**Task goal**
For each line below that includes the string "chart", show the whole line.

Segment Open

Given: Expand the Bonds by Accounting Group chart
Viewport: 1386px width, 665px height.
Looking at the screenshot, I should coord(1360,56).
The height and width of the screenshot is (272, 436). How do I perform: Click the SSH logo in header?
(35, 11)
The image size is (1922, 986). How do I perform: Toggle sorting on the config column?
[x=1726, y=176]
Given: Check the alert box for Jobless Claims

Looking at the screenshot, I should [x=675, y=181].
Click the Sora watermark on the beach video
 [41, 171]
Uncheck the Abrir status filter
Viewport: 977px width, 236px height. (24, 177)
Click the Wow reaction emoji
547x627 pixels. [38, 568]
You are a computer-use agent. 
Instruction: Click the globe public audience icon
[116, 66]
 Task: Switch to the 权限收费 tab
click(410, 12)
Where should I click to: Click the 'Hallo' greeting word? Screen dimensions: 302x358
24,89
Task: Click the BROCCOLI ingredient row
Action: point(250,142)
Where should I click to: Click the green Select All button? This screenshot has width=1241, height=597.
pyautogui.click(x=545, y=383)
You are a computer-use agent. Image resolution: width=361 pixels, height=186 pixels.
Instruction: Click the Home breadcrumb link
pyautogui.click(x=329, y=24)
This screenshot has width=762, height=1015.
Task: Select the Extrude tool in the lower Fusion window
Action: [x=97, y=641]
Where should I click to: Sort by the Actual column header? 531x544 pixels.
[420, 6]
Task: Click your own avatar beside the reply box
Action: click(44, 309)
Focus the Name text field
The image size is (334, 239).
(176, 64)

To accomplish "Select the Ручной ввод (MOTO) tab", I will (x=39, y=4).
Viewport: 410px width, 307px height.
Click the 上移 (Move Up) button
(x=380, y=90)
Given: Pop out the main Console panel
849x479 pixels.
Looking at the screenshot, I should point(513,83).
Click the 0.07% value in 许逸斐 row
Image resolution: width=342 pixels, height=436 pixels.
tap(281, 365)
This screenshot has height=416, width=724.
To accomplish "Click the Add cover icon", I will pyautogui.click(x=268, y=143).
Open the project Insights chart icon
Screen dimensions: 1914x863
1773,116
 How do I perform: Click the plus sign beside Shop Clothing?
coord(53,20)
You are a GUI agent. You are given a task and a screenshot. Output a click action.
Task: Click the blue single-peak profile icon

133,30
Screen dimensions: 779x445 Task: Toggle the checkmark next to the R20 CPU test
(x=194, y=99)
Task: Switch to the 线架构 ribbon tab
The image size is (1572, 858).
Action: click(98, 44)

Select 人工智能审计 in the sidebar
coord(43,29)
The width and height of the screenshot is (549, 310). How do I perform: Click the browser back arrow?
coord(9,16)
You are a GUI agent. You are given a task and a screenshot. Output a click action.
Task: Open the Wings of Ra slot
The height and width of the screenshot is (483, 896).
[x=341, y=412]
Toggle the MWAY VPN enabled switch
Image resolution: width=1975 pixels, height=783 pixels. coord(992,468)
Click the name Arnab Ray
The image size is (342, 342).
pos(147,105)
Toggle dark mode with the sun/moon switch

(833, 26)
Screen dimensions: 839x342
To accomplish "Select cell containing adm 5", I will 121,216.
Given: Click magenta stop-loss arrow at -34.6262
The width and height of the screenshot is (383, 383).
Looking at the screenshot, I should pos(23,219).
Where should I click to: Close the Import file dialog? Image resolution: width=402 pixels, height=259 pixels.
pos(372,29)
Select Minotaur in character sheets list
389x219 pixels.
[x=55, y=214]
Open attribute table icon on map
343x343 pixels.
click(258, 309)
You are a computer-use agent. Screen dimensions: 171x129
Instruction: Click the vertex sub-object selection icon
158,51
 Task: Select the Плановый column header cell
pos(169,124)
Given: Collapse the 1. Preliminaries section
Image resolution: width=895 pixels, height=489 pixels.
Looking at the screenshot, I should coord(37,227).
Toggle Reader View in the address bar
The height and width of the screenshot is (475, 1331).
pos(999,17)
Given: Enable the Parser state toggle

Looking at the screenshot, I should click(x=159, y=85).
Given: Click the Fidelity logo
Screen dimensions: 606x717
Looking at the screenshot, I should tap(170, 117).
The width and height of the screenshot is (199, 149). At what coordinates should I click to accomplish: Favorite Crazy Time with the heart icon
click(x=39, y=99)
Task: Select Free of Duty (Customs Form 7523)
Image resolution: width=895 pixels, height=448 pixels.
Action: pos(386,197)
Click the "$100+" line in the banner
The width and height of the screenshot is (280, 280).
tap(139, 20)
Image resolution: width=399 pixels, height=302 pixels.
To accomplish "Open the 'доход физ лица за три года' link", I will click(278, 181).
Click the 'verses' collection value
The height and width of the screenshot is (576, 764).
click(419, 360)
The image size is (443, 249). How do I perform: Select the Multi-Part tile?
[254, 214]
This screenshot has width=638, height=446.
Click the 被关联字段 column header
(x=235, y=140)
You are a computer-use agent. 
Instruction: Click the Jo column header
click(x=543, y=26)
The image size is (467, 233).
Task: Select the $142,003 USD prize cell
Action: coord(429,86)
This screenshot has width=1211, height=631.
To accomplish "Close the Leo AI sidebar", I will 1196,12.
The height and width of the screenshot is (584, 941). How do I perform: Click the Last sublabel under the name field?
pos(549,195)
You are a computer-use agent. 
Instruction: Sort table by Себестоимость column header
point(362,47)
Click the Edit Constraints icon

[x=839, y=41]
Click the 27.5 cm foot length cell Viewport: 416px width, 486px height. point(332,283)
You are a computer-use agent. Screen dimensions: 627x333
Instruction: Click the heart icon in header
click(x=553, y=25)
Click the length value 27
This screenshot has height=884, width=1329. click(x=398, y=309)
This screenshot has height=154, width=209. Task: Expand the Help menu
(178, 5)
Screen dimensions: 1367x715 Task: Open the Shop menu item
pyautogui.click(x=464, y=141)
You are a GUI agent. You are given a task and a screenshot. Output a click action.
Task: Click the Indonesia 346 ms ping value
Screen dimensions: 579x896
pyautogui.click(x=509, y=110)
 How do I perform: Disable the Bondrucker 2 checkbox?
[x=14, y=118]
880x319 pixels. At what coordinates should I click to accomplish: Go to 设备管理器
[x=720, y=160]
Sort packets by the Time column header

Segment Closed

**Completed exercise**
Given: Expand the Bonds by Accounting Group chart
Open the project Insights chart icon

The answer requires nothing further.